[Items from a dataset]
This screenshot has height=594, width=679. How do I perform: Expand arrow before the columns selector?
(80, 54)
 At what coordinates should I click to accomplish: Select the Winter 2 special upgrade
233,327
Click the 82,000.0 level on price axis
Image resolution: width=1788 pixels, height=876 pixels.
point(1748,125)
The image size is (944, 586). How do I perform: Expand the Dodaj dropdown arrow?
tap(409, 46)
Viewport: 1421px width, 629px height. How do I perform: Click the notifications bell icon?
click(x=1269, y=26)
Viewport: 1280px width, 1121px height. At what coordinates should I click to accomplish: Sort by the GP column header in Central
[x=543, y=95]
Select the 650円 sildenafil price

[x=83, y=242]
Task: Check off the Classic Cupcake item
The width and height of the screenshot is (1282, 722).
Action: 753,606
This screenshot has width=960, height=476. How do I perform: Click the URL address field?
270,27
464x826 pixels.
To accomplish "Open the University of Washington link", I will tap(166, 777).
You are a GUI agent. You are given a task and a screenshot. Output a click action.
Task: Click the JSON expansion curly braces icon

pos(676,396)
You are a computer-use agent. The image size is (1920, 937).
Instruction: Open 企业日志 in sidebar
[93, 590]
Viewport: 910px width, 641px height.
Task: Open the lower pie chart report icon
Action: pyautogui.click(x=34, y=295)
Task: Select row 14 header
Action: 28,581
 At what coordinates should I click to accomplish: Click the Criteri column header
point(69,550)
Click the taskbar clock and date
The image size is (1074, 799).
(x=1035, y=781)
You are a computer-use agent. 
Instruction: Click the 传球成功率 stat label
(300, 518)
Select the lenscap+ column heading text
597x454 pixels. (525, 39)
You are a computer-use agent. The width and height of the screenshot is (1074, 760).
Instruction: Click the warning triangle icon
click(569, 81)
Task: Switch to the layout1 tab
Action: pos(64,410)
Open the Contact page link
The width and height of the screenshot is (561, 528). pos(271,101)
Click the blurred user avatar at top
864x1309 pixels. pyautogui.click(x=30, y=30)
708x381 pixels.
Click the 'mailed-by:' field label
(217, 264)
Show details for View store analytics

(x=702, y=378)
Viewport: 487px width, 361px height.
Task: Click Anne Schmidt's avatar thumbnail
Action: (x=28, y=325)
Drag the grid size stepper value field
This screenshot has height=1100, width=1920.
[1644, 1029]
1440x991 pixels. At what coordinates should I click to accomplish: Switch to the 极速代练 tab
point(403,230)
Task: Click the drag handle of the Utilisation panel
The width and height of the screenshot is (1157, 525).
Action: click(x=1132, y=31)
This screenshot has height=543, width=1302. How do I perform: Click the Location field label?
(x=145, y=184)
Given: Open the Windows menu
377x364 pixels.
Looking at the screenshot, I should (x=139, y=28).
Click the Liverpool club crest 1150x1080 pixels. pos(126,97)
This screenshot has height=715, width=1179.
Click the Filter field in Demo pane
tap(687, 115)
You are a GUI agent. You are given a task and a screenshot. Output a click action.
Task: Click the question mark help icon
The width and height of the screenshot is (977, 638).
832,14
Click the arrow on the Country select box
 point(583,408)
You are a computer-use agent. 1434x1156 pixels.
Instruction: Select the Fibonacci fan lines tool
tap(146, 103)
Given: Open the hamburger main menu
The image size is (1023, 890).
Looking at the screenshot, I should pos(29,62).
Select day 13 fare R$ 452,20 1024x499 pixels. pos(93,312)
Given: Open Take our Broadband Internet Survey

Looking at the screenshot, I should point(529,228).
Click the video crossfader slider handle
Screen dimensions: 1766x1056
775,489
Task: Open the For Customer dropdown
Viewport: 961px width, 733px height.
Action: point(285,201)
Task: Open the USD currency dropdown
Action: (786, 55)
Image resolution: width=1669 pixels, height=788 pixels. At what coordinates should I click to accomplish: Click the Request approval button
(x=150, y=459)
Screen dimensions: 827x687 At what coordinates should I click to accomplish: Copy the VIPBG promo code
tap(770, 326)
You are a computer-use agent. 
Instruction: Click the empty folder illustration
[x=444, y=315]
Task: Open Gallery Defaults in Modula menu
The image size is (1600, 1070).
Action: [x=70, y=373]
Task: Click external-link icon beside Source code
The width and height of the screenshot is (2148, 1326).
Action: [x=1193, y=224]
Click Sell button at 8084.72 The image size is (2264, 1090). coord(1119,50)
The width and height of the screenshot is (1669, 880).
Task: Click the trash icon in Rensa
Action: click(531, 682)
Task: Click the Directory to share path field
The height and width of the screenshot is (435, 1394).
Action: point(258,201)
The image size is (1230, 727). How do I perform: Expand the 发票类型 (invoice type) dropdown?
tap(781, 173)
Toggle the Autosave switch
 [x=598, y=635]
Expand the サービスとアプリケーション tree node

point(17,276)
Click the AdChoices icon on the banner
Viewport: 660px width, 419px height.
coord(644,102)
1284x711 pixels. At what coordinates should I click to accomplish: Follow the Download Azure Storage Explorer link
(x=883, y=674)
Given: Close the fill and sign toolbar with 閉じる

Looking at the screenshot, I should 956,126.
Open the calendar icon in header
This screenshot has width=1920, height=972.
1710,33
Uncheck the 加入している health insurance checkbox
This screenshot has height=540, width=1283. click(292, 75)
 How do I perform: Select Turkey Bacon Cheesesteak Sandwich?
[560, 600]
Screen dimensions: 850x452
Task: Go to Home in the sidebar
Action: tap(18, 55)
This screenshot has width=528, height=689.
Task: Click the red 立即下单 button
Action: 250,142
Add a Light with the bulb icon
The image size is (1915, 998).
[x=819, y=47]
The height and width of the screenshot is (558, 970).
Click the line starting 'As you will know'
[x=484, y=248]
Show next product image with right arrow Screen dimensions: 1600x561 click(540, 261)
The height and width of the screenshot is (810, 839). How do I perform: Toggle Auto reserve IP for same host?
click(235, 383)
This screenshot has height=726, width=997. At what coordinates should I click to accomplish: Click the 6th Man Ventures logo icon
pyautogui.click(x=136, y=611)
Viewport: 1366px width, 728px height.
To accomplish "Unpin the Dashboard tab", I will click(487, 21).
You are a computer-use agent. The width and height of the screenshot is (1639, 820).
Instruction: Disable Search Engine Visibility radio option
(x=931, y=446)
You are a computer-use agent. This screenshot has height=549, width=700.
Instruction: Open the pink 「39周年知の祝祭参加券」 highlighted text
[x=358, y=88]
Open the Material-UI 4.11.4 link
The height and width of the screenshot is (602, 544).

*TASK GOAL*
For every record above, print an exact copy.

*PROBLEM SOLUTION*
This screenshot has height=594, width=679. How do I perform: Expand arrow before the columns selector?
(80, 54)
 At what coordinates should I click to accomplish: Select the Winter 2 special upgrade
233,327
Click the 82,000.0 level on price axis
Image resolution: width=1788 pixels, height=876 pixels.
point(1748,125)
The image size is (944, 586). How do I perform: Expand the Dodaj dropdown arrow?
tap(409, 46)
Viewport: 1421px width, 629px height. How do I perform: Click the notifications bell icon?
click(x=1269, y=26)
Viewport: 1280px width, 1121px height. At what coordinates should I click to accomplish: Sort by the GP column header in Central
[x=543, y=95]
Select the 650円 sildenafil price

[x=83, y=242]
Task: Check off the Classic Cupcake item
The width and height of the screenshot is (1282, 722).
Action: 753,606
This screenshot has width=960, height=476. How do I perform: Click the URL address field?
270,27
464x826 pixels.
To accomplish "Open the University of Washington link", I will tap(166, 777).
You are a GUI agent. You are given a task and a screenshot. Output a click action.
Task: Click the JSON expansion curly braces icon

pos(676,396)
You are a computer-use agent. The image size is (1920, 937).
Instruction: Open 企业日志 in sidebar
[93, 590]
Viewport: 910px width, 641px height.
Task: Open the lower pie chart report icon
Action: pyautogui.click(x=34, y=295)
Task: Select row 14 header
Action: 28,581
 At what coordinates should I click to accomplish: Click the Criteri column header
point(69,550)
Click the taskbar clock and date
The image size is (1074, 799).
(x=1035, y=781)
You are a computer-use agent. 
Instruction: Click the 传球成功率 stat label
(300, 518)
Select the lenscap+ column heading text
597x454 pixels. (525, 39)
You are a computer-use agent. The width and height of the screenshot is (1074, 760).
Instruction: Click the warning triangle icon
click(569, 81)
Task: Switch to the layout1 tab
Action: pos(64,410)
Open the Contact page link
The width and height of the screenshot is (561, 528). pos(271,101)
Click the blurred user avatar at top
864x1309 pixels. pyautogui.click(x=30, y=30)
708x381 pixels.
Click the 'mailed-by:' field label
(217, 264)
Show details for View store analytics

(x=702, y=378)
Viewport: 487px width, 361px height.
Task: Click Anne Schmidt's avatar thumbnail
Action: (x=28, y=325)
Drag the grid size stepper value field
This screenshot has height=1100, width=1920.
[1644, 1029]
1440x991 pixels. At what coordinates should I click to accomplish: Switch to the 极速代练 tab
point(403,230)
Task: Click the drag handle of the Utilisation panel
The width and height of the screenshot is (1157, 525).
Action: click(x=1132, y=31)
This screenshot has height=543, width=1302. How do I perform: Click the Location field label?
(x=145, y=184)
Given: Open the Windows menu
377x364 pixels.
Looking at the screenshot, I should (x=139, y=28).
Click the Liverpool club crest 1150x1080 pixels. pos(126,97)
This screenshot has height=715, width=1179.
Click the Filter field in Demo pane
tap(687, 115)
You are a GUI agent. You are given a task and a screenshot. Output a click action.
Task: Click the question mark help icon
The width and height of the screenshot is (977, 638).
832,14
Click the arrow on the Country select box
 point(583,408)
You are a computer-use agent. 1434x1156 pixels.
Instruction: Select the Fibonacci fan lines tool
tap(146, 103)
Given: Open the hamburger main menu
The image size is (1023, 890).
Looking at the screenshot, I should pos(29,62).
Select day 13 fare R$ 452,20 1024x499 pixels. pos(93,312)
Given: Open Take our Broadband Internet Survey

Looking at the screenshot, I should point(529,228).
Click the video crossfader slider handle
Screen dimensions: 1766x1056
775,489
Task: Open the For Customer dropdown
Viewport: 961px width, 733px height.
Action: point(285,201)
Task: Open the USD currency dropdown
Action: (786, 55)
Image resolution: width=1669 pixels, height=788 pixels. At what coordinates should I click to accomplish: Click the Request approval button
(x=150, y=459)
Screen dimensions: 827x687 At what coordinates should I click to accomplish: Copy the VIPBG promo code
tap(770, 326)
You are a computer-use agent. 
Instruction: Click the empty folder illustration
[x=444, y=315]
Task: Open Gallery Defaults in Modula menu
The image size is (1600, 1070).
Action: [x=70, y=373]
Task: Click external-link icon beside Source code
The width and height of the screenshot is (2148, 1326).
Action: [x=1193, y=224]
Click Sell button at 8084.72 The image size is (2264, 1090). coord(1119,50)
The width and height of the screenshot is (1669, 880).
Task: Click the trash icon in Rensa
Action: click(531, 682)
Task: Click the Directory to share path field
The height and width of the screenshot is (435, 1394).
Action: point(258,201)
The image size is (1230, 727). How do I perform: Expand the 发票类型 (invoice type) dropdown?
tap(781, 173)
Toggle the Autosave switch
 [x=598, y=635]
Expand the サービスとアプリケーション tree node

point(17,276)
Click the AdChoices icon on the banner
Viewport: 660px width, 419px height.
coord(644,102)
1284x711 pixels. At what coordinates should I click to accomplish: Follow the Download Azure Storage Explorer link
(x=883, y=674)
Given: Close the fill and sign toolbar with 閉じる

Looking at the screenshot, I should 956,126.
Open the calendar icon in header
This screenshot has width=1920, height=972.
1710,33
Uncheck the 加入している health insurance checkbox
This screenshot has height=540, width=1283. click(292, 75)
 How do I perform: Select Turkey Bacon Cheesesteak Sandwich?
[560, 600]
Screen dimensions: 850x452
Task: Go to Home in the sidebar
Action: tap(18, 55)
This screenshot has width=528, height=689.
Task: Click the red 立即下单 button
Action: 250,142
Add a Light with the bulb icon
The image size is (1915, 998).
[x=819, y=47]
The height and width of the screenshot is (558, 970).
Click the line starting 'As you will know'
[x=484, y=248]
Show next product image with right arrow Screen dimensions: 1600x561 click(540, 261)
The height and width of the screenshot is (810, 839). How do I perform: Toggle Auto reserve IP for same host?
click(235, 383)
This screenshot has height=726, width=997. At what coordinates should I click to accomplish: Click the 6th Man Ventures logo icon
pyautogui.click(x=136, y=611)
Viewport: 1366px width, 728px height.
To accomplish "Unpin the Dashboard tab", I will click(487, 21).
You are a computer-use agent. The width and height of the screenshot is (1639, 820).
Instruction: Disable Search Engine Visibility radio option
(x=931, y=446)
You are a computer-use agent. This screenshot has height=549, width=700.
Instruction: Open the pink 「39周年知の祝祭参加券」 highlighted text
[x=358, y=88]
Open the Material-UI 4.11.4 link
The height and width of the screenshot is (602, 544).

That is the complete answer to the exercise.